TASK DIRECTIONS
Each line below is to be copied out exactly, and none may be omitted.

:: DATA LISTING ::

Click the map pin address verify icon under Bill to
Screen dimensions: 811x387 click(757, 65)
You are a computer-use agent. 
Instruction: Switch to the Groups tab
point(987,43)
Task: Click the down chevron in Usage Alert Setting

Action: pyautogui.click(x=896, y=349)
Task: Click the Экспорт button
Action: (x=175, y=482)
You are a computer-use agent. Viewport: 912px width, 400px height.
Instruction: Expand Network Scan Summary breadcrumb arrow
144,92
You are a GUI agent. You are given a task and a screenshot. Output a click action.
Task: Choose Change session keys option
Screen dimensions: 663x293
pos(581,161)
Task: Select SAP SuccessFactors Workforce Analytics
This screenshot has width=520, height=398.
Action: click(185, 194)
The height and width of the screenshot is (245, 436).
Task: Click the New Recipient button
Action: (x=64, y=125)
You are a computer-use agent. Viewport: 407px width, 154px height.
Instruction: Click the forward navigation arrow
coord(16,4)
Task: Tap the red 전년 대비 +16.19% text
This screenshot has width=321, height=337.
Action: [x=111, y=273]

:::

ANSWER TO THIS TASK
Click the map pin address verify icon under Bill to
Screen dimensions: 811x387 click(757, 65)
You are a computer-use agent. 
Instruction: Switch to the Groups tab
point(987,43)
Task: Click the down chevron in Usage Alert Setting

Action: pyautogui.click(x=896, y=349)
Task: Click the Экспорт button
Action: (x=175, y=482)
You are a computer-use agent. Viewport: 912px width, 400px height.
Instruction: Expand Network Scan Summary breadcrumb arrow
144,92
You are a GUI agent. You are given a task and a screenshot. Output a click action.
Task: Choose Change session keys option
Screen dimensions: 663x293
pos(581,161)
Task: Select SAP SuccessFactors Workforce Analytics
This screenshot has width=520, height=398.
Action: click(185, 194)
The height and width of the screenshot is (245, 436).
Task: Click the New Recipient button
Action: (x=64, y=125)
You are a computer-use agent. Viewport: 407px width, 154px height.
Instruction: Click the forward navigation arrow
coord(16,4)
Task: Tap the red 전년 대비 +16.19% text
This screenshot has width=321, height=337.
Action: [x=111, y=273]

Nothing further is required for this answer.